I might be the only kid I know who has a deep passion for urbanism and urban planning and is willing to spend their free time researching the history behind it. It makes sense that I would try to find an internship working in planning, so that’s what I did. I got an internship in the small city of Hamilton, Ohio, a long struggling Rust Belt city.
For anyone who knows me, it sounds like the perfect internship. Hamilton is working on a new comprehensive plan and is undergoing a huge revitalization. I went to work and put my whole self into everything I did, trying to learn as much as possible. I was excited to work in a new city I didn’t know much about while working for a Xavier graduate.
The first week was rough, the second—not much better. I thought maybe I was having a hard time adjusting to a work environment from school or I was just awkward around new people. I would get distracted from the work that I thought I was passionate about. I found myself on social media instead of enraptured in my job.
I started showing up late and leaving early while still taking the longest lunch break possible. I truly was not enjoying my internship.
For weeks I have been dreading the conversation that I know I will be having hundreds of times during the first week of classes: “So, how was your summer?”
I know that most people simply want to hear the basic “Oh, it was amazing, I had a great internship,” but will I really be able to tell that lie? It wasn’t amazing — but what am I supposed to say?

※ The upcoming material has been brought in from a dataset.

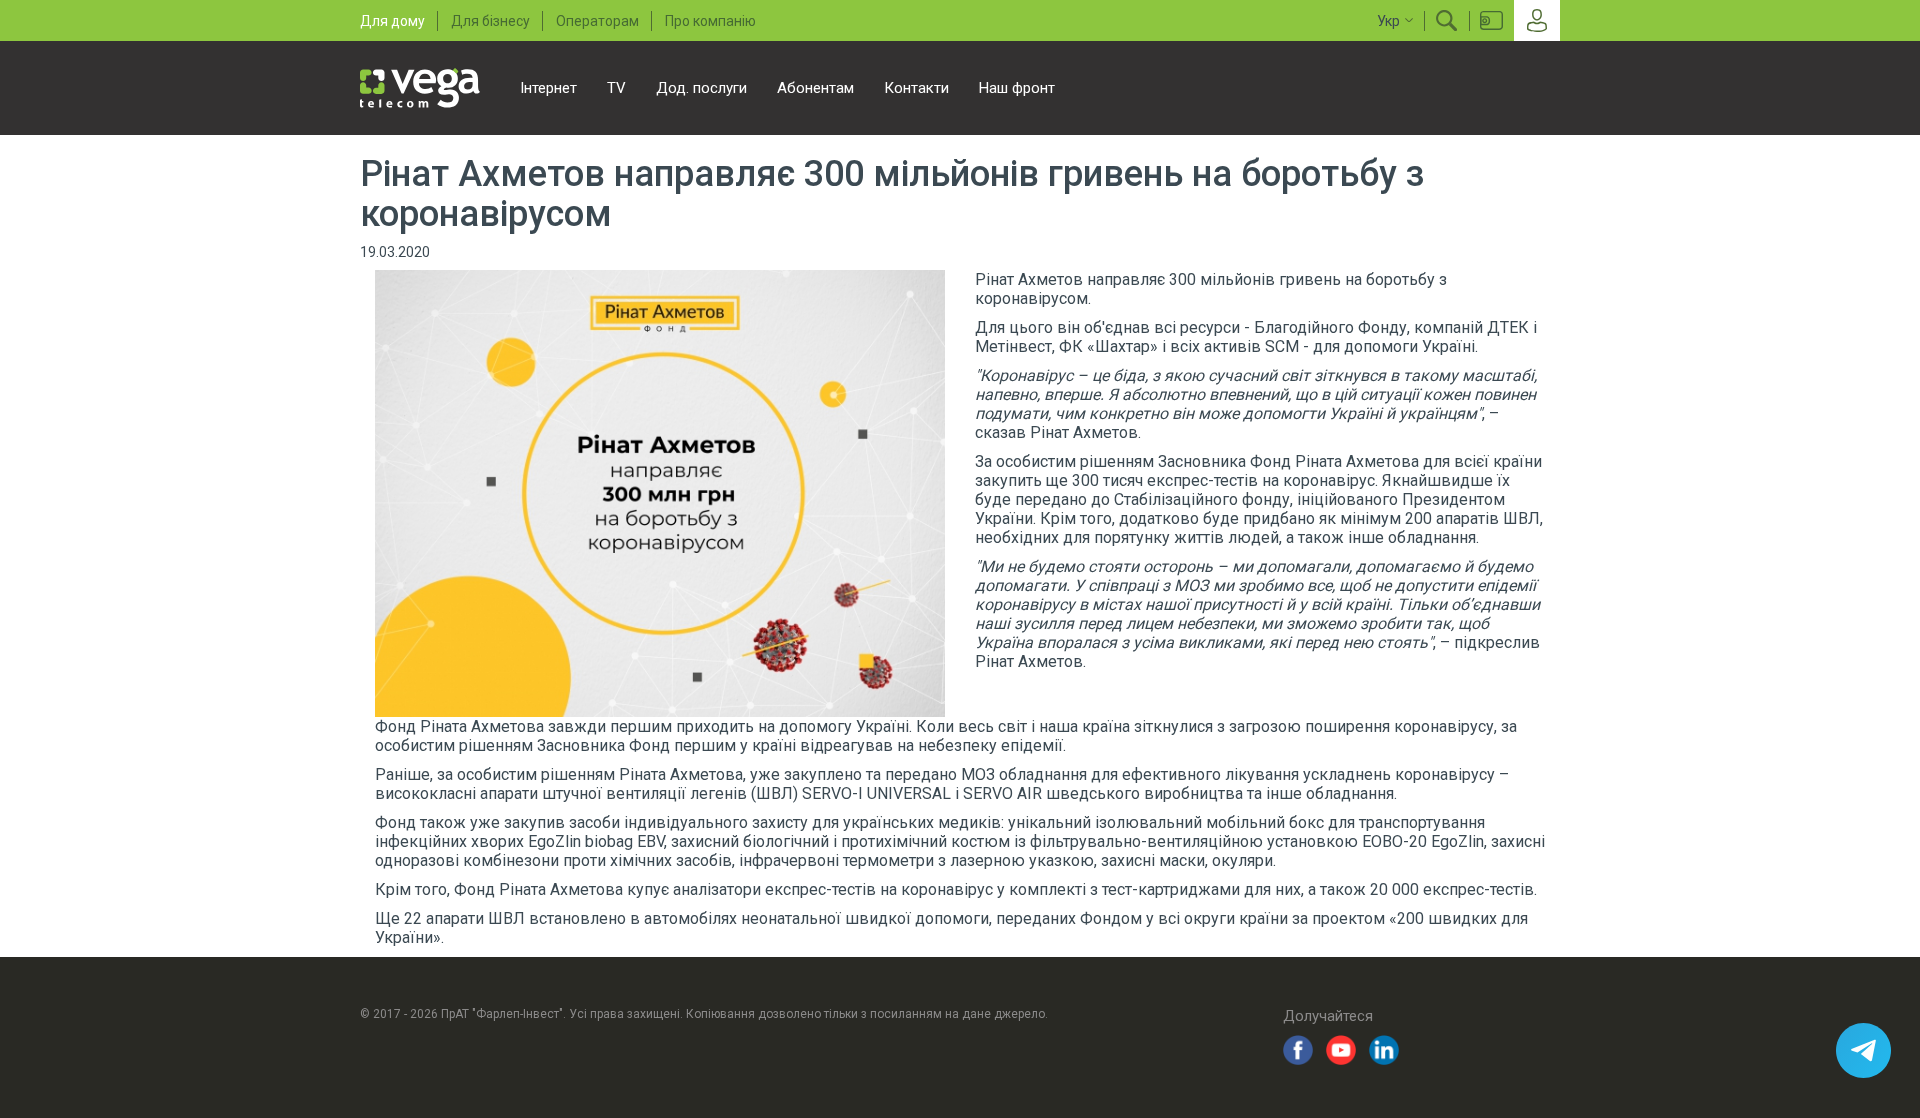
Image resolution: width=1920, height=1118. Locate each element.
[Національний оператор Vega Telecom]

Looking back on it now, it wasn’t the people or the place. I thought I would love the job and the work, but something was missing. It wasn’t until I got to interact with people in the public that I knew what I was missing. I learned that the only way that I could be happy was to get back to working with people.

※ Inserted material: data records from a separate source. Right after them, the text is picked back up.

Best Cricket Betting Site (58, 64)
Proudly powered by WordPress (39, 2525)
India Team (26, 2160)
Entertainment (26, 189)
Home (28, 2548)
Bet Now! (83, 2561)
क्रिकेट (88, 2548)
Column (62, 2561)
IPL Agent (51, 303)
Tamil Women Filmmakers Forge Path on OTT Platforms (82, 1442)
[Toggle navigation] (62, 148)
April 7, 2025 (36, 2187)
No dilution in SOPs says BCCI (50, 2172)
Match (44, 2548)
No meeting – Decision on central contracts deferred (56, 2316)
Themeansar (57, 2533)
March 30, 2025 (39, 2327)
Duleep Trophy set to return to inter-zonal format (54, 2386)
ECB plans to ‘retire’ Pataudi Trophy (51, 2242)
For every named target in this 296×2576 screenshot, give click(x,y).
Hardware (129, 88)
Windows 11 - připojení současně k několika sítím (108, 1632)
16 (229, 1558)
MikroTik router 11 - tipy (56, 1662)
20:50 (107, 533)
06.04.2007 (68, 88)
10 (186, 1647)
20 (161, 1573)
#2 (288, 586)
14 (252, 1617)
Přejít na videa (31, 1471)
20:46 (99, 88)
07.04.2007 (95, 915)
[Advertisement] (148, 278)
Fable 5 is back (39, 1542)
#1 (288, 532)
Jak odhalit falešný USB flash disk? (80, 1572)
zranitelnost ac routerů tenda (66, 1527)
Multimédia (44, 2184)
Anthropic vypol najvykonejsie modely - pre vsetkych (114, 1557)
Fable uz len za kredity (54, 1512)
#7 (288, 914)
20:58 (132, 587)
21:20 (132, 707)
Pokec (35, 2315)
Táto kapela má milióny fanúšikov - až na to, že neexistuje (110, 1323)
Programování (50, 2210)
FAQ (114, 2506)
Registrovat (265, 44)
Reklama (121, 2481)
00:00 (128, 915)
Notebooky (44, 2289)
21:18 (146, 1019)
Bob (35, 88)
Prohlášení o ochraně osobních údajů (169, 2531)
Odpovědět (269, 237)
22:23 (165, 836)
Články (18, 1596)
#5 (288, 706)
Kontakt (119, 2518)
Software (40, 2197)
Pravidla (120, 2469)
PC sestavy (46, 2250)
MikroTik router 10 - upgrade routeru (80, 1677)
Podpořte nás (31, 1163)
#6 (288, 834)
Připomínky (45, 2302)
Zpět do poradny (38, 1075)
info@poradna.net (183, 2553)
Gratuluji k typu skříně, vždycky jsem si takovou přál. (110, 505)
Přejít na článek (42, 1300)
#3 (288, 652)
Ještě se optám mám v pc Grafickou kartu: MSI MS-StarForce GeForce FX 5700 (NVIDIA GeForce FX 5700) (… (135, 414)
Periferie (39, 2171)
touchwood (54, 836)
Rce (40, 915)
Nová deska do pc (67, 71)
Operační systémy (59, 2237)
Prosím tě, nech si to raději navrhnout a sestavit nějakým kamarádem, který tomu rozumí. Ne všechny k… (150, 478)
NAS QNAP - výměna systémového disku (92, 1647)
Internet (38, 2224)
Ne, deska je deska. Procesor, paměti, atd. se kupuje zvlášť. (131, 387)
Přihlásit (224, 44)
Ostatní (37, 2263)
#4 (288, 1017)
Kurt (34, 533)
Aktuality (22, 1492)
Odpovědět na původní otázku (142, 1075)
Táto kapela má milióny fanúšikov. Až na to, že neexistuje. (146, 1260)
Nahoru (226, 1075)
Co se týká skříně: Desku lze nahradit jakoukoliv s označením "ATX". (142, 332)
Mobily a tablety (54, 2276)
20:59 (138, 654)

Looking back on this whole experience, even with the long days and seemingly quick lunches, I did learn something. I learned that I needed to interact with people, and whether those people were the public or just my coworkers, I couldn’t work in a cubicle.
I learned something about myself that I couldn’t have learned otherwise. Because of my major and the internships that usually come with it, I am used to interacting with people. I took for granted that all jobs were based in personal interactions. I never knew that it was something that I couldn’t work without.

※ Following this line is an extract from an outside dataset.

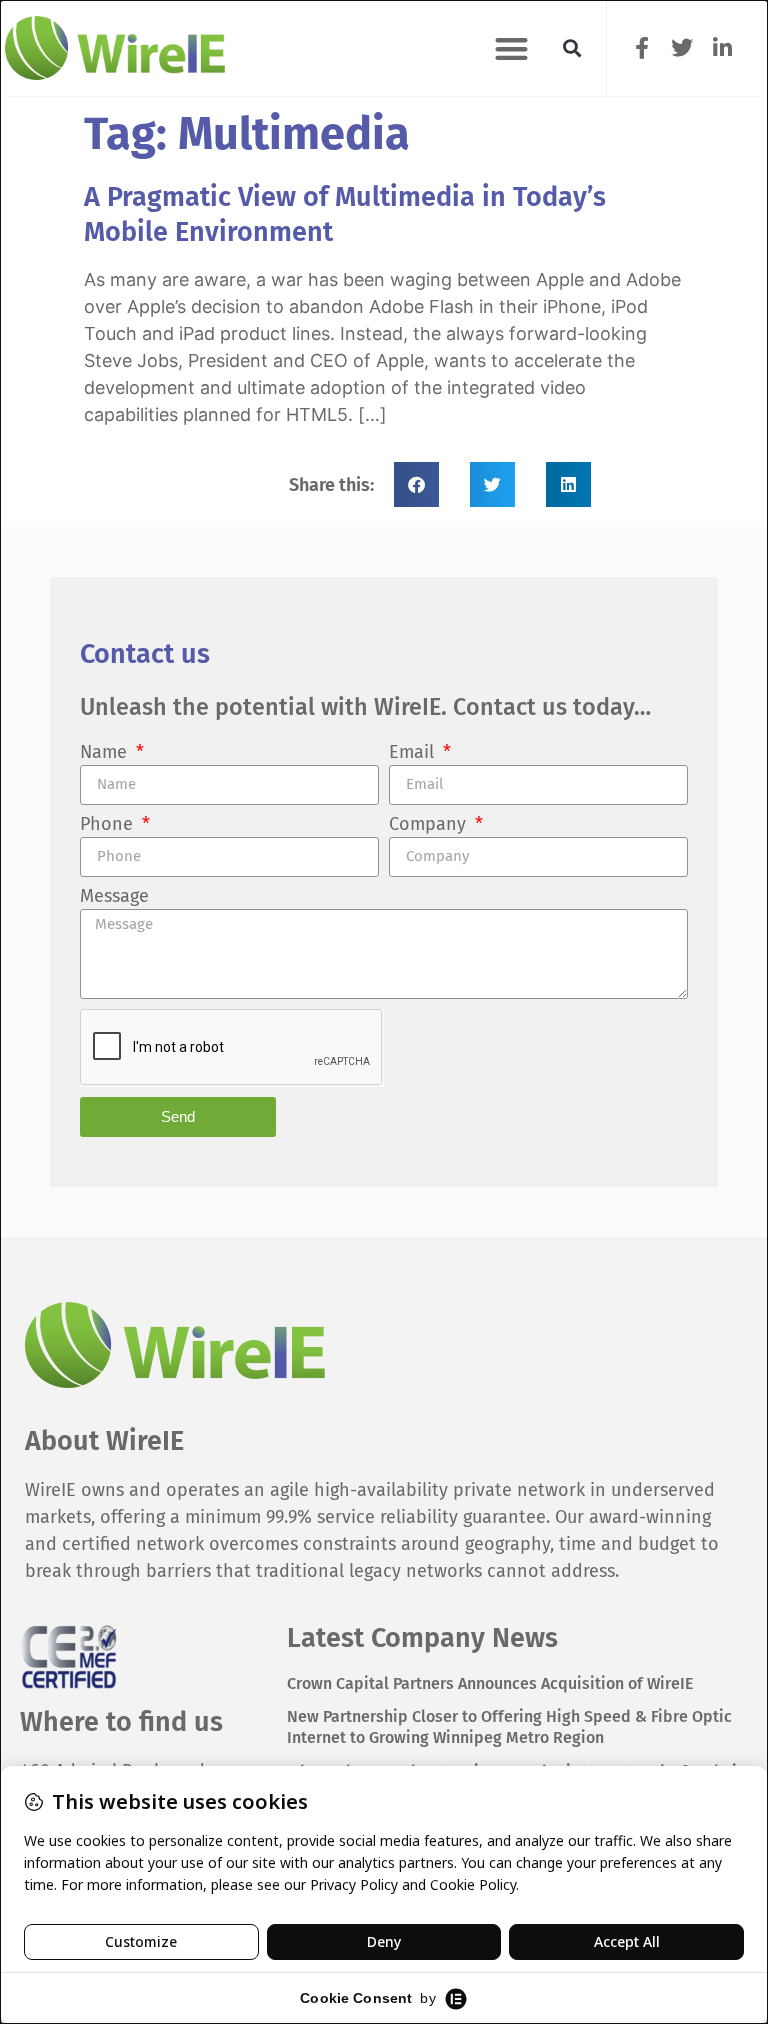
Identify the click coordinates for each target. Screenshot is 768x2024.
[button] (511, 48)
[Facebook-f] (642, 47)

This is what internships should be for. We, as students and as a university, need to stress to our community that internships should be about learning and not future job security.
Internships are about coming to understand who you are and what you like, not networking with professionals in a field you may not even end up in. If I learned anything this summer it’s that when you look for an internship, you shouldn’t look for the most prestigious company or having the best network at the end.
You should look for a place where you’ll be happy with the work you’re doing, and maybe you’ll learn a little something along the way.
Miles Tiemeyer is a junior history and Philosophy, Politics and the Public double major. He is a guest writer for the Newswire from Cincinnati.